Détresse (état de)

Le cri à la naissance est le premier cri de détresse. Avant de témoigner d’une expérience singulière d’abandon, la détresse est un état, celui d’un nouveau-né dans l’incapacité de se venir à lui-même en aide, de répondre par ses propres moyens à ses besoins les plus primitifs, sur le plan vital comme sur le plan psychique. Cette impuissance a sa contrepartie, celle d’accroître jusqu’à la démesure les figures parentales en les dotant d’une toute-puissance. Le sentiment religieux puise à différentes sources, la détresse en est une, quand la vie, de déceptions en désespoirs, répète l’état de dénuement premier ; on ne sait plus à quel parent se vouer, on se tourne vers Dieu, lequel a l’avantage sinon de répondre, du moins de supporter d’être prié à toute heure. La détresse se fait déréliction, à l’image de Job : « Nu je suis sorti du ventre de ma mère, nu j’y retournerai. » L’addiction*, la dépendance à un produit qui réconforte avant de détruire, est une autre réponse à la détresse. À noter qu’il n’est pas rare que l’on guérisse de l’une, la manie toxique, en s’en remettant à l’autre, la symbolisation religieuse (sur le modèle des Alcooliques anonymes ou des ascèses mystiques). L’amour de Dieu est moins risqué que l’amour des hommes (ou des femmes). Anticipant une rupture sentimentale toujours possible et le danger de la perte d’amour, Lisa s’équipe en prévision de la détresse à venir : son frigo conserve en permanence un lot de petits pots pour bébé « premier âge ».

« J’ai besoin de vous ! » Dans la situation analytique, le cri de détresse retentit quand toute séparation est vécue comme un abandon, un renvoi au néant. À la différence de l’angoisse*, la détresse refuse de se laisser analyser, elle veut seulement être reconnue dans son actualité.
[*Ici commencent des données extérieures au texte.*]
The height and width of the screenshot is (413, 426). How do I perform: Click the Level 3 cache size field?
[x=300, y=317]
Toute référence au passé, à l’enfance, loin d’ouvrir sur une interprétation et un changement possible, est reçue comme une violence, une indifférence. Le cri de détresse ne demande qu’une chose (impossible), retrouver ce qui n’a jamais existé : les vertus substantielles et continues d’une présence maternelle ignorant les défaillances.